Димитрий не ответил. Он безучастно смотрел на огромный дом с рифлеными колоннами и роскошным парадным крыльцом. С этим зданием его ничто не связывало. Его дом был на улице Ирини, и он со страхом ждал того дня, когда придется оттуда уехать и жить с отцом, которого он едва знал.
– А нам-то можно будет к тебе приходить? Не прогонят? – насмешливо спросила София.
Внешне София с Марией были совершенно одинаковые, но в остальном у них было мало общего. Мария заметила, что Димитрий покраснел от этого ехидного вопроса.
– Перестань, София.
– Может, твой отец нас и на порог не пустит – таких-то оборванцев в дырявых чулках?
– София!
Катерина видела, что Димитрию неловко, и решила, что пора сменить тему разговора.
– Идем, Димитрий, – сказала она и потянула его за руку. – Хватит тут стоять.
– А давайте поищем какой-нибудь новый путь домой, – предложила Мария.
Они свернули на узкую улочку, ведущую на север от моря, и шли все в гору и в гору, пока она не пересеклась с другой, большой улицей. Перешли ее, оглядываясь по сторонам, чтобы не попасть под какой-нибудь из дребезжащих трамваев, которые как раз катили навстречу друг другу.
– Где это мы? – робко спросила Катерина минут через двадцать.
– А я знаю! А я знаю! – пропела София. – А я знаю, где мы!
– Ну, так где же? – спросила Мария.
– Мы… возле кладбища, – ответила сестра, оглядевшись вокруг и заметив, что они стоят напротив ворот большого городского некротафио.
– Идемте! Посмотрим…
– На что там смотреть? – возразила Мария.
– Как на что? Посмотрим, что там! – воскликнула София.
– Ты хочешь сказать – кто? – вмешался Димитрий.
– Ну да, наверное, – буркнула Мария: ее, как всегда, сердило, что такой маленький мальчик вечно ее поправляет с почти взрослой педантичностью.
Дети решительно вошли в железные ворота. Они были не одни в этой деревне мертвецов. Несколько женщин, убирающих могилы близких, подняли на ребят глаза и улыбнулись.

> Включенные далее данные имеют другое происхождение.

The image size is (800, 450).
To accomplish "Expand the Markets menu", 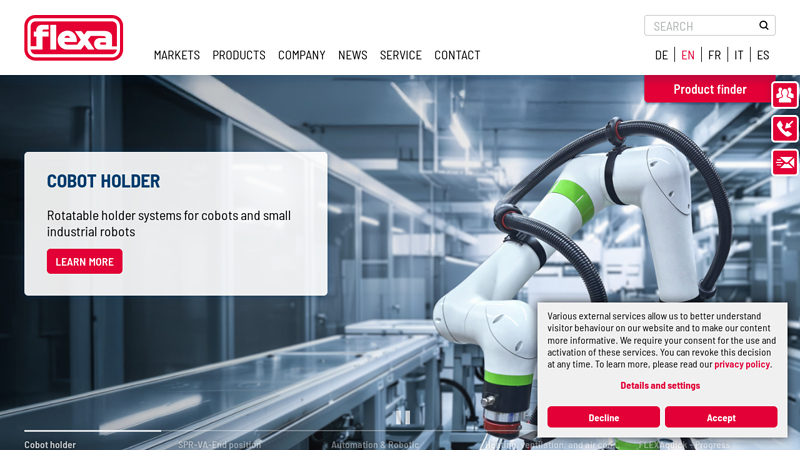I will pos(176,55).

Они работали так, словно занимались какими-то привычными делами по хозяйству, – мыли и чистили надгробия так же, как дома натирали ступеньки лестницы или отмывали до блеска окна, ставили цветы, словно на столик в кухне, сметали листья так же, как утром у себя на заднем дворе. Тут было несколько внушительных памятников – изваяния ушедших в натуральную величину, и в сумерках казалось, что они вот-вот оживут.
Катерина читала надписи и стихи, посвященные покойным, и заметила, что многие могилы совсем свежие. Она оглянулась на Марию:
– Как ты думаешь?..
– Нет, – твердо ответила Мария. – Я думаю, твоей мамы здесь нет.
София сидела на мраморной ступеньке в конце одной из «главных улиц» кладбища, которых тут было не меньше десятка. Она обнаружила семейство котят, живущих под плитой у входа в какой-то фамильный склеп, и один из них уже устроился у нее на коленях и мурлыкал. Мать котят, по всей видимости, куда-то исчезла. Димитрий с Элиасом неподалеку соревновались в меткости, кидая камешки в начерченный в пыли круг.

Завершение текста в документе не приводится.